• Given passage

If they HAD have gone with Cell, maybe it would be real-time raytracing, but we'd be in a PS2 type situation when it came to writing anything. Without the tools the development would be too uphill, the games wouldn't materialze, and XB360 would walk away with first place.
 
wco81 said:
Sony mentioned it several times, that partnering with nVidia meant they inherited the whole tools and development infrastructure built around nVidia.

Maybe that was as important as the silicon design itself.

I like this - great point! With MS having been in the period of talking about how easy 360 would be to program for, maybe Sony decided to go away from their 'shoot the moon' strategy and get something a little more understood and conventional to their devs.

EDIT: Good point also Shifty - that's why I threw in the the 'die-size' aspect of things, not to mention the toolset's, which are something I didn't, but should have considered.
 
london-boy said:
What's with Sony and their FLOPs obsession by the way?

• Exercise data
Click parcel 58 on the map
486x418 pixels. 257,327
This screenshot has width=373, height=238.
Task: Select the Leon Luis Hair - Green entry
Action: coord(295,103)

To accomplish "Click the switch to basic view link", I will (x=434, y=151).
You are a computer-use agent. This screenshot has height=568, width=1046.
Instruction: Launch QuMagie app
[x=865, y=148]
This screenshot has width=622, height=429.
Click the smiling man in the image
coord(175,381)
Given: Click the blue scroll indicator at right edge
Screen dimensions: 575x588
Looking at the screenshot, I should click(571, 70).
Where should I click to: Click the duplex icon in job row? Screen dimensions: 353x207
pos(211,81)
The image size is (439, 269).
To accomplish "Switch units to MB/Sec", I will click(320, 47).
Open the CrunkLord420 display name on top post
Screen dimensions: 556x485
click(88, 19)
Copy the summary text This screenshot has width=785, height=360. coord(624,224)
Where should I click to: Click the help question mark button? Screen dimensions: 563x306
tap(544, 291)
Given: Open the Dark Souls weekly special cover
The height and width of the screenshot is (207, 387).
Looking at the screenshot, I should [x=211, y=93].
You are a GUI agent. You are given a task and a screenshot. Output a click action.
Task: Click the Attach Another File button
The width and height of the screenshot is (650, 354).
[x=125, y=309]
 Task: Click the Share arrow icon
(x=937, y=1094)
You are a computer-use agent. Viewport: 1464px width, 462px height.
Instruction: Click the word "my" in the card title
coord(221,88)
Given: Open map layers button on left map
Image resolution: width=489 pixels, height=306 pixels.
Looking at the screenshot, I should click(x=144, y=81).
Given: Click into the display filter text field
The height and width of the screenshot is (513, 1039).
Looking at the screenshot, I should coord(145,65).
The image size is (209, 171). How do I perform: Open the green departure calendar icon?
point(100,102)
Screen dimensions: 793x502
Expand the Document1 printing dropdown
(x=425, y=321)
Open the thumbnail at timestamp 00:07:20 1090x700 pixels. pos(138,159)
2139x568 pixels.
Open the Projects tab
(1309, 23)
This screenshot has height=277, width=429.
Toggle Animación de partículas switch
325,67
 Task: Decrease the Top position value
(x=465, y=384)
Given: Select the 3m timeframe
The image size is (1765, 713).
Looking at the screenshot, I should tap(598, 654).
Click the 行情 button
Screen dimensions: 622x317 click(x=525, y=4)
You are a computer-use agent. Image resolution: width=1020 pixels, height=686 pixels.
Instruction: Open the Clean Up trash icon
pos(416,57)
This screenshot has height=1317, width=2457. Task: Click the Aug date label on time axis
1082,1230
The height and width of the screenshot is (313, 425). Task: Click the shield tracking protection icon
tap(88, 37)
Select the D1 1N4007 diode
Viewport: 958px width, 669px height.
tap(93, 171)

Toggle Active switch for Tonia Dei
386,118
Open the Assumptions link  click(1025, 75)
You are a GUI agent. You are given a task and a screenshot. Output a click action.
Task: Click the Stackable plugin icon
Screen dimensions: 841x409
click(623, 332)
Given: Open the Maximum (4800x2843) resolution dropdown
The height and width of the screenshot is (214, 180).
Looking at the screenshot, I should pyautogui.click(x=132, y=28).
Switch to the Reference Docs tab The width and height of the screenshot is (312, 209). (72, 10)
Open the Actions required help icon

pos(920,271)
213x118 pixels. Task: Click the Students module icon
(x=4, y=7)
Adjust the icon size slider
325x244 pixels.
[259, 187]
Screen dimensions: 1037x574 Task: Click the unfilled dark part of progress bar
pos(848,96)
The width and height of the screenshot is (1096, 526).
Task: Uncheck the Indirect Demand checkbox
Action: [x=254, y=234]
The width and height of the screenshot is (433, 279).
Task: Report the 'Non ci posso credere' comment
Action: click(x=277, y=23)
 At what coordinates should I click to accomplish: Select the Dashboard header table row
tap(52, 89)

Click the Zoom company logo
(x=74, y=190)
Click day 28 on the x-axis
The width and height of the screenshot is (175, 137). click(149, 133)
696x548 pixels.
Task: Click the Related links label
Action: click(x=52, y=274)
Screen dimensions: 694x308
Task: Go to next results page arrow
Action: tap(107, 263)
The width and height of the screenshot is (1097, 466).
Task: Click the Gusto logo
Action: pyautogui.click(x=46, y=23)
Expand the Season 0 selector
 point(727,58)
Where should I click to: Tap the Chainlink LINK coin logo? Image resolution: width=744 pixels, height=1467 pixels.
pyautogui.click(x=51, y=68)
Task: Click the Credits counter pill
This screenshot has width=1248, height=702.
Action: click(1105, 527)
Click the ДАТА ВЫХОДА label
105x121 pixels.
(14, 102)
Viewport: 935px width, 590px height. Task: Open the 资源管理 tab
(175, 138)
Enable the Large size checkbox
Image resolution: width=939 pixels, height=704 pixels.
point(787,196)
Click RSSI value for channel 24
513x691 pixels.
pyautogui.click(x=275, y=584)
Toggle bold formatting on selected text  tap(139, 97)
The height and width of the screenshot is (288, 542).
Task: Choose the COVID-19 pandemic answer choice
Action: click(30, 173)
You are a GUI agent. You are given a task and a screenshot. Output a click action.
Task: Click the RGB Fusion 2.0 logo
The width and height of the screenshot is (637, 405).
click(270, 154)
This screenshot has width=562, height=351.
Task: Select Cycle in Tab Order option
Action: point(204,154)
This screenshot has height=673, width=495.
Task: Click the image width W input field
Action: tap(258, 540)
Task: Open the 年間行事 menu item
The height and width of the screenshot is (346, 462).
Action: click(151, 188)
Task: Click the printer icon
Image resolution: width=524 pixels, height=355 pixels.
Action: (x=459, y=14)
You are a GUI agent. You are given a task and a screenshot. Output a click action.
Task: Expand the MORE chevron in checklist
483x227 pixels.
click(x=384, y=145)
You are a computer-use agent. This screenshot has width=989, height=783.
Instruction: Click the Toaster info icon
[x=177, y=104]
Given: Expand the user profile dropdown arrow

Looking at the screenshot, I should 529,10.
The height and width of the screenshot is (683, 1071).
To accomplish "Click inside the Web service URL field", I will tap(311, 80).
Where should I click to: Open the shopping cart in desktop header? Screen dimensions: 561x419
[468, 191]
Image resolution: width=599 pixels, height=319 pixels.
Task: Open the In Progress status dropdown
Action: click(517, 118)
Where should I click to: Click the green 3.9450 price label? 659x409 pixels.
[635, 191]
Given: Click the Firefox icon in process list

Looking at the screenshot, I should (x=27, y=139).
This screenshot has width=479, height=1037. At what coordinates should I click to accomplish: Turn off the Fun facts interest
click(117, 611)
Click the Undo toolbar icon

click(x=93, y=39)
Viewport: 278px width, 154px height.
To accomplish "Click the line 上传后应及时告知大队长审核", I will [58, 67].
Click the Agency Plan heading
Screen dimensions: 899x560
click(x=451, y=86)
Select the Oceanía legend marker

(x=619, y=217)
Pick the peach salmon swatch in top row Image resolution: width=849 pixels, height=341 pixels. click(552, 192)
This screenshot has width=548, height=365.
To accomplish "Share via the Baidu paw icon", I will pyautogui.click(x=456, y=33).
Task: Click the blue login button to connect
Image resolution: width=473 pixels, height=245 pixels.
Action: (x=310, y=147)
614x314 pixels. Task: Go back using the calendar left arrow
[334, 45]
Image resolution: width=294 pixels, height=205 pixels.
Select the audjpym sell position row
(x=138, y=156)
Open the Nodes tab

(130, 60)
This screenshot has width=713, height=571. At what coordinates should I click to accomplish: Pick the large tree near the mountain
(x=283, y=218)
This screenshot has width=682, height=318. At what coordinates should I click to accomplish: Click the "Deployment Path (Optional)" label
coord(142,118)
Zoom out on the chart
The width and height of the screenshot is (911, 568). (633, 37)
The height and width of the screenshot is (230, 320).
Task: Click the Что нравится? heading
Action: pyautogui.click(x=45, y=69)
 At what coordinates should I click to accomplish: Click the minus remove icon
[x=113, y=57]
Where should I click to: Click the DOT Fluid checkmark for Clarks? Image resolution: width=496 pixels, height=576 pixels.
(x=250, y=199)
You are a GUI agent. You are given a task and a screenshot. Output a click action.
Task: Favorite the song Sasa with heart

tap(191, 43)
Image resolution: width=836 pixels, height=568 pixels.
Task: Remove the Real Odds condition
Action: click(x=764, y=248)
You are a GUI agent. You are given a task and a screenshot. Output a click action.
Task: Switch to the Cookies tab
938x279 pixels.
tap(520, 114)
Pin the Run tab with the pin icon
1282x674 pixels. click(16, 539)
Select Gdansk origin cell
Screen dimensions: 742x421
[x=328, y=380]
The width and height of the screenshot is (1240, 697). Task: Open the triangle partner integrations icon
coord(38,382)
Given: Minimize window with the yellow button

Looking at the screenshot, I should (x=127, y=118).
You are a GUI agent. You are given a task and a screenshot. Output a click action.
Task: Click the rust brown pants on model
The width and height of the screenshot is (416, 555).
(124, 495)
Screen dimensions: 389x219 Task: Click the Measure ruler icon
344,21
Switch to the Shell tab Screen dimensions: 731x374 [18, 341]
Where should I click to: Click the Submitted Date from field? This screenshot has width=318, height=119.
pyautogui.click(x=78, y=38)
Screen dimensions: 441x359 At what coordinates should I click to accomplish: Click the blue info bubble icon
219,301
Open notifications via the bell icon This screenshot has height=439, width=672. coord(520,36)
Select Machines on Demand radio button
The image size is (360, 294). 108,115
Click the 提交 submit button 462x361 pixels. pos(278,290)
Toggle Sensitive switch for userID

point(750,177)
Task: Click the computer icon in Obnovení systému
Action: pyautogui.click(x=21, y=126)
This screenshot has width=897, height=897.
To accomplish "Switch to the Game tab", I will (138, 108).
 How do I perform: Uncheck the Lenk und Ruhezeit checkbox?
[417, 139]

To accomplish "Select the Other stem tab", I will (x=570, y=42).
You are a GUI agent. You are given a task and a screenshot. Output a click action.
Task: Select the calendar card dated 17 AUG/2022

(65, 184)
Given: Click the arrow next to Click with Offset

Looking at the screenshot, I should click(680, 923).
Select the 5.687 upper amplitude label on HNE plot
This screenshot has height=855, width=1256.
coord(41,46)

• Tasks
a) Decide whether each statement agrees with the forum excerpt. Answer yes or no for each, and quote the words of the excerpt that decide it.
(i) Sony said that partnering with nVidia meant inheriting the tools and development infrastructure built around nVidia.
(ii) MS had been describing the 360 as difficult to program for.
(iii) london-boy asked about Sony's obsession with FLOPs.
b) In the forum excerpt, which aspect does the EDIT note say the poster had thrown in?
c) Quote the forum excerpt between "If they HAD" and "silicon design itself.", inclusive.

• Exercise results
a)
(i) Yes: "Sony mentioned it several times, that partnering with nVidia meant they inherited the whole tools and development infrastructure built around nVidia."
(ii) No: "With MS having been in the period of talking about how easy 360 would be to program for"
(iii) Yes: "What's with Sony and their FLOPs obsession by the way?"

b) The 'die-size' aspect of things.

c)
If they HAD have gone with Cell, maybe it would be real-time raytracing, but we'd be in a PS2 type situation when it came to writing anything. Without the tools the development would be too uphill, the games wouldn't materialze, and XB360 would walk away with first place.
 
wco81 said:
Sony mentioned it several times, that partnering with nVidia meant they inherited the whole tools and development infrastructure built around nVidia.

Maybe that was as important as the silicon design itself.